Often on training days I will add a recovery ride on later in the day to just keep spinning.
ANYWAYS I really enjoy my riding time and prefer to replace rest days with recovery rides.
What are the pros and cons of doing recovery rides at 40% to 50% of ftp versus just taking a day off. I am trying to keep as fit as possible until I have surgery and then I will be our of the saddle for 8 weeks
Any guidance is appreciated.
recovery rides (at low %) allow you to “flush” the legs of waste and byproducts of hard training. it helps the lymphatic system do its job, which doesnt occur if you are sedentary.
@FatBoySlim This topic was covered in last weeks podcast. Listen from 1:24
Thank you for posting your comments and the video. Ive decided to not have any rest days and only have recovery days. Keeps me happy and moving!
I always find it odd that the “recovery” rides prescribed in TR are way above the conventional 50-55% of FTP. Petit is 65%. There really aren’t many recovery workouts (I think when I apply the recovery filter only 1 actual workout appears).
That’s because they aren’t “recovery” rides.
They are Endurance level TSS fillers more than anything.
Yeah, i guess my question is why would these plans have “filler” workouts and no recovery rides. Is it assumed we would just add our own recovery rides?
@chrisf505 When I use the workout search tool and select “Recovery” I get 22 workouts and none of them have an IF over 0.55. What were you selecting when you searched?
I just checked and you are right, but most are the “free ride” variety. I didn’t look far enough down the list to see some of the other options. I will probably swap out these for the easy ride every week, but I am still curious why these wouldn’t be built into the plans more consistently instead of Pettit and others? I’m sure Chad is right here, but I am just curious.
The easy rides in the plans are not, and are not intended to be, recovery rides. They are aerobic endurance rides. If you want to add in your own recovery rides, likely on the current hard days, then just pick from the above list.
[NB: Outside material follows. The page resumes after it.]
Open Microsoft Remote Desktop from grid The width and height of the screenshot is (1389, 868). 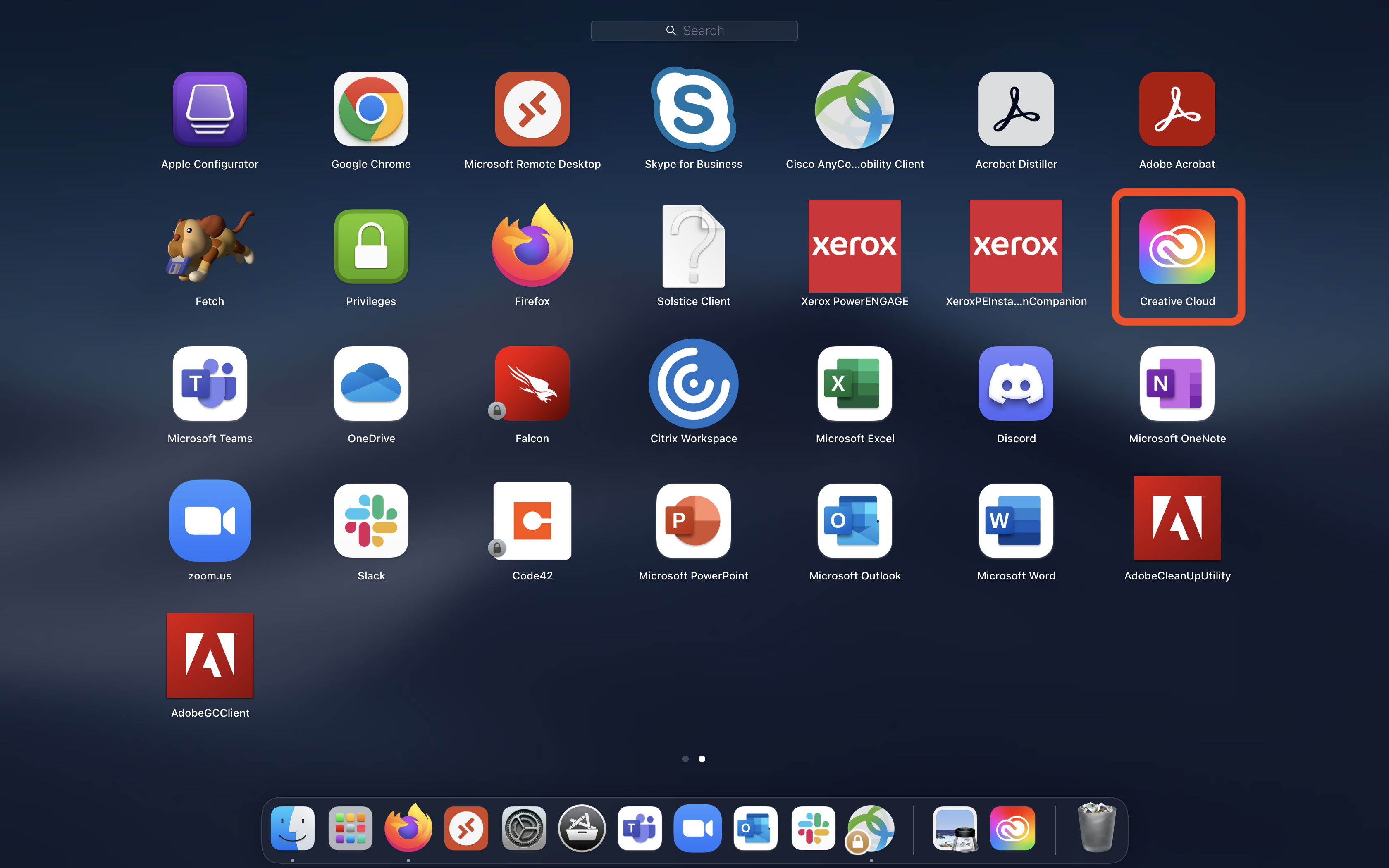coord(532,109)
I usually load up Recess and ride until I start feeling like it’s making me more tired (sometimes thats 30 mins, sometimes I ride the whole 60).
This topic was covered in the podcast a couple of weeks ago, post is further up the thread
For my recovery rides I do Recess 15, 20 or 30. A recovery ride is just to flush the legs and clear the mind.
Active Recovery (<55% FTP)
Endurance (55% - 75% FTP)
At work so can’t listen yet - so what’s the summary.
We should have no training days, or we should have recovery training days and no days without training?
I’m on the FD Tri plan - there are no recovery rides. Recovery week rides are still an IF between 0.77 and 0.89…so still high intensity.
For me, I’d call a ride that has my hr average 50 beats below threshold as recovery. I feel better the day after i did it than i did that day. It really depends on how deep you’ve dug yourself. Grand tour pros do a relatively hard ride to us as their recovery rides on their days off.
This is always bugged me a little. Does this mean in 6 weeks of SSB LV1 there is no recovery or rest week? Assuming you start SSB LV2 right after, that’s 12 weeks of no recovery?
My understanding was that you take a week off for every 3 weeks on, and the older/harder to recover amongst us can take a week off after 2 weeks on.
Is the plan low enough stress, and that it is only 3 days a week, deems it to not require any recovery?
Week 6 is recovery. If you need more recovery you can modify the schedule… here’s a thread with some examples: Alternate Sweet Spot Base, Work : Recovery Week Layout
I ride most days, never schedule a rest day, though life sometimes gets in the way and they happen. Normally a recovery ride leaves me feeling better than when I started. If 15-20 minutes into the ride I’m not feeling good that’s usually a sign that I need a day off and I shut it down.
I think the pros of recovery rides over total rest is that you’re getting blood to the muscles and getting things moving which can both accelerate recovery and also avoid being stiff or lethargic for the next day’s ride. Plus they burn some calories and trigger a few endorphins. Think they work best though when you’re reasonably fit and used to quite high volume. If you’re just getting into structured training then I think even an easy ride has the potential to dig you deeper into fatigue rather than helping you recover.
I’ve often failed on the recovery ride meaning I rode too hard or two far because I was out and having fun.
To have a true recovery ride I have to really reign in the intensity and keep it under 45 minutes - preferably 30 minutes. I often find this hard to do.
In general I’ve often wondered if my training would be more productive doing my 8-12 hours over 5 days of riding versus 6 or 7. I’d end up with longer rides but two full rest days.